The House Judiciary Committee, which held a meeting on February 3 on the enforcement of immigration laws in the U.S., invited Sheriff Paul Babeu of Pinal County, Arizona to testify. Babeu is known for his anti-immigrant views and claimed that many of the undocumented immigrants crossing the border have criminal backgrounds. Babeu is a controversial figure.
In the summer of 2014, when there was a surge of children fleeing to the United States across the Mexican border, Babeu reportedly leaked details of where some of those children would be bused in Oracle, Arizona, to receive social services. This led to chaos when about 80 anti-immigrant activists confronted school buses filled with children in the town and tried to halt the buses. Some held signs that said, “Return to Sender.” It turned out, however, that the school buses were filled with local children heading to YMCA camp. Local media chastised Babeu for stirring up trouble in the town. In response, he said that he was just informing the public.
Babeu has courted controversy on other occasions too. In 2012, when five bodies were found in a burned-out SUV in Pinal County, he declared that the deaths appeared to be related to a drug cartel. Later on, authorities learned that the incident was actually a murder-suicide of a family from Phoenix and unrelated to drugs.
In addition, Babeu has appeared on extremist shows.

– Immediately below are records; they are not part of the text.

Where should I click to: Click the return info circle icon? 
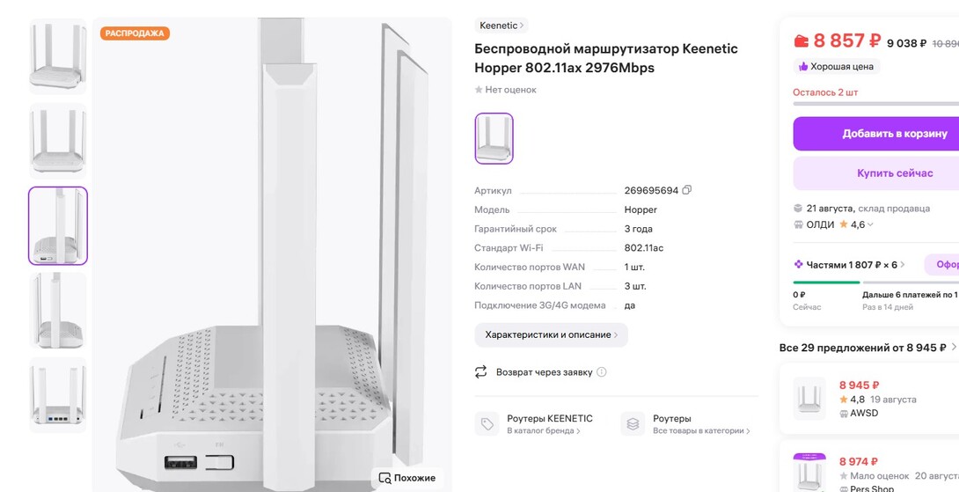pos(602,372)
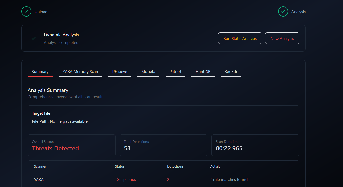Screen dimensions: 343x187
Task: Click the detections count 2 for YARA
Action: [168, 179]
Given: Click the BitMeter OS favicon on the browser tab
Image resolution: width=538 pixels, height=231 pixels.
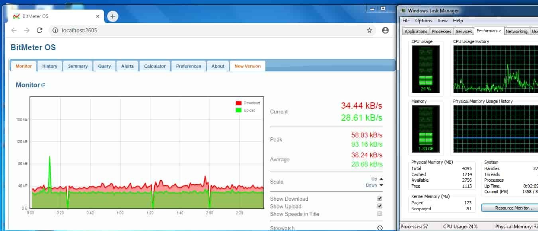Looking at the screenshot, I should click(17, 16).
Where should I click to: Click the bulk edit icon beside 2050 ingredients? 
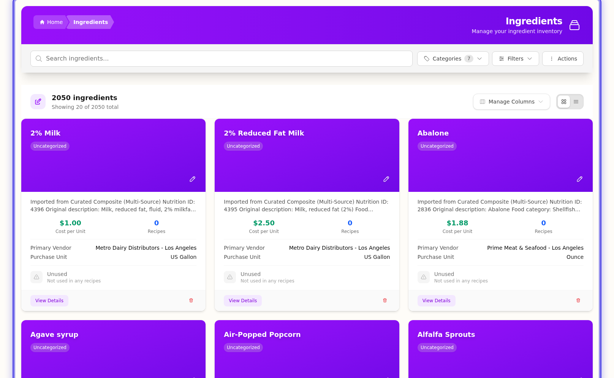point(38,102)
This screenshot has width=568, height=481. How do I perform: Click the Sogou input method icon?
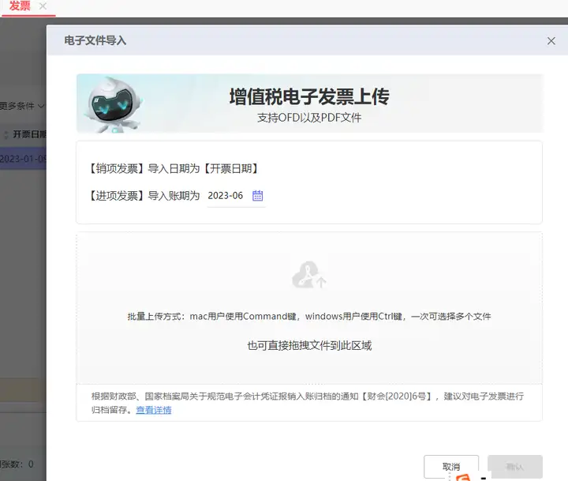(463, 477)
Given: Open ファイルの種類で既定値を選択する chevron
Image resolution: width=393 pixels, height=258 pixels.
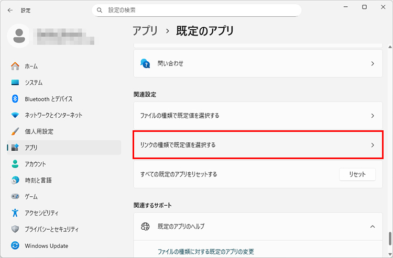Looking at the screenshot, I should click(x=373, y=116).
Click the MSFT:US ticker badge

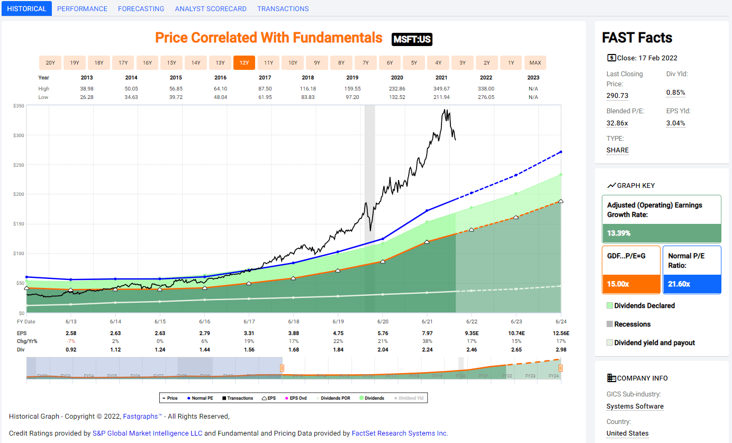[411, 39]
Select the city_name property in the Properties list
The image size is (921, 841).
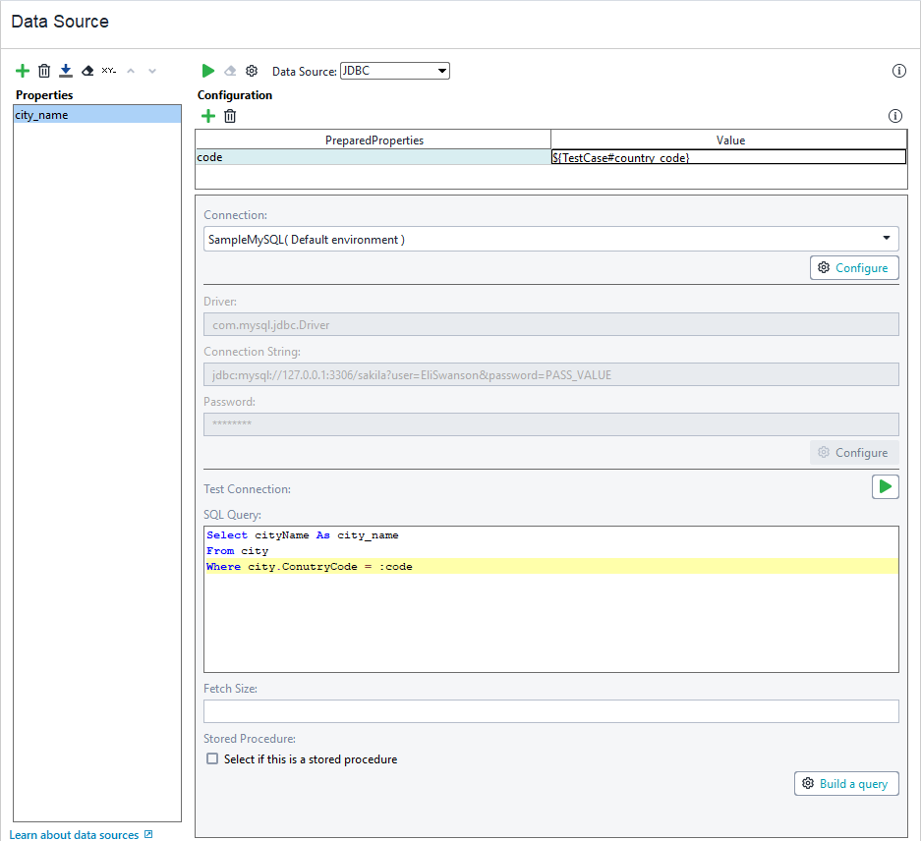pyautogui.click(x=95, y=114)
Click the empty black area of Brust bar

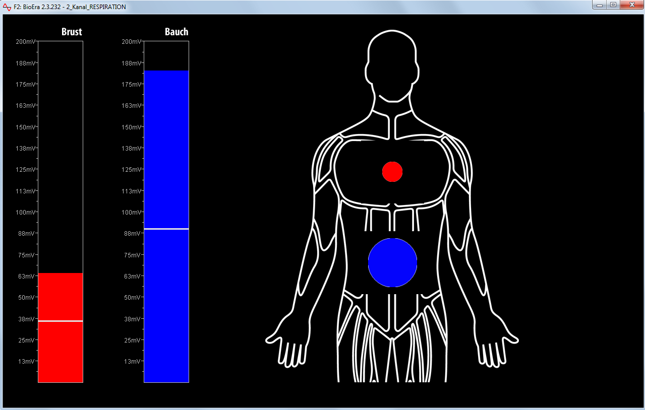pos(61,151)
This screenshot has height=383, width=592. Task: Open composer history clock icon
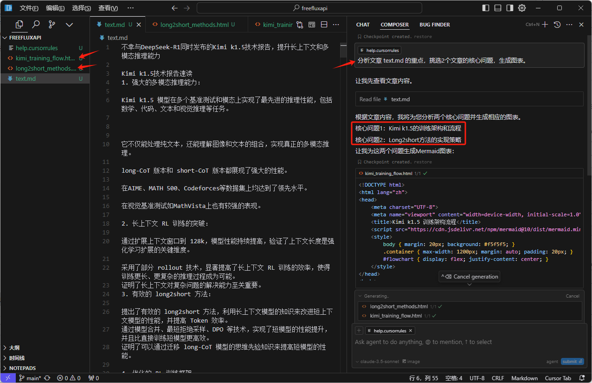click(x=557, y=25)
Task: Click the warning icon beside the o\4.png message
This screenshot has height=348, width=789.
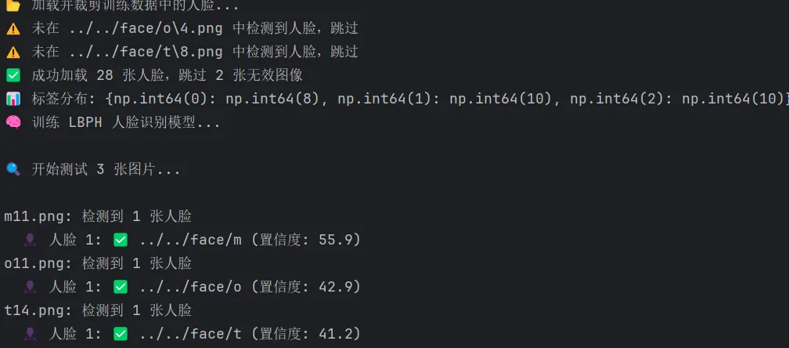Action: click(x=13, y=29)
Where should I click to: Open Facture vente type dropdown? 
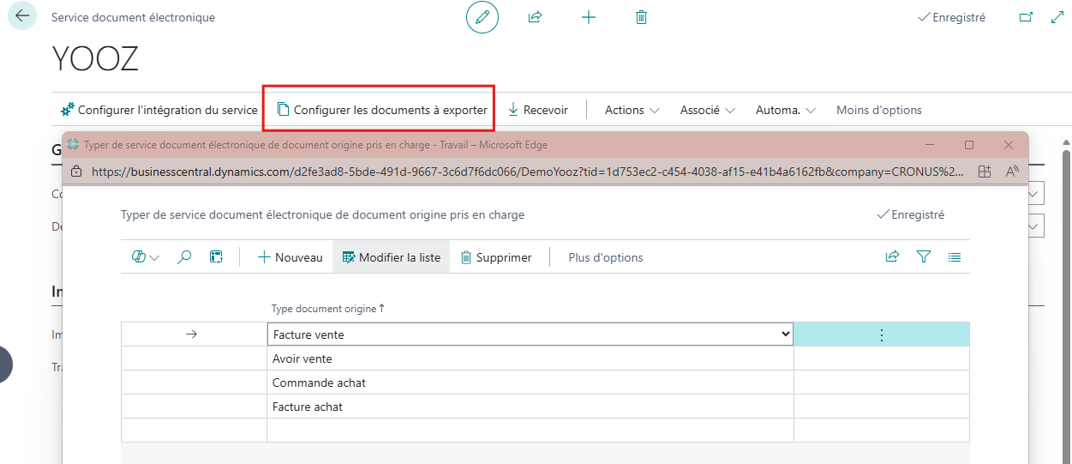(x=786, y=334)
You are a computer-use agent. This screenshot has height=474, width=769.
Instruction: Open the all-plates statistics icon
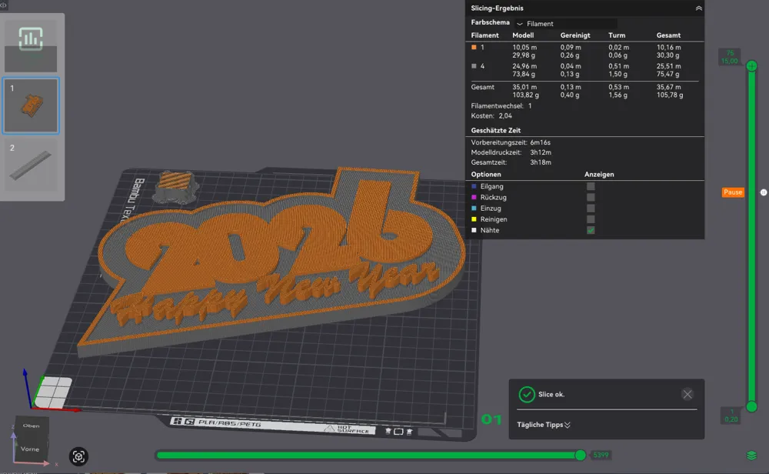click(31, 38)
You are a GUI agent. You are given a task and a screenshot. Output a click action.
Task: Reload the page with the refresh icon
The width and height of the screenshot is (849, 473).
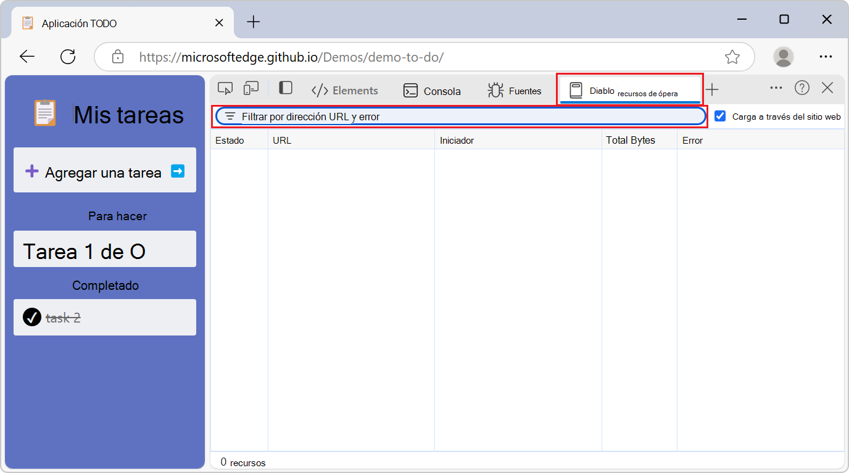68,56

In July 2010, he was a guest on “The Political Cesspool,” a white supremacist show, where Babeu talked about immigration and bemoaned what he referred to as the invasion of Arizona. After Babeu’s appearance on the show became public, he claimed he did not know about the show’s politics.
According to media reports, he also appeared on Alex Jones’ radio show. Jones is one of the most prominent conspiracy theorist in the United States, and has been responsible for spreading and popularizing a wide variety of conspiracies, the majority espousing some form of anti-government viewpoint. Babeu reportedly spoke about an incident in which his deputy was allegedly shot by members of a Mexican drug cartel. Although Babeu exploited the deputy’s story to justify Arizona’s harsh anti-immigrant bill, SB 1070, the deputy was later fired for allegedly making false statements about the incident.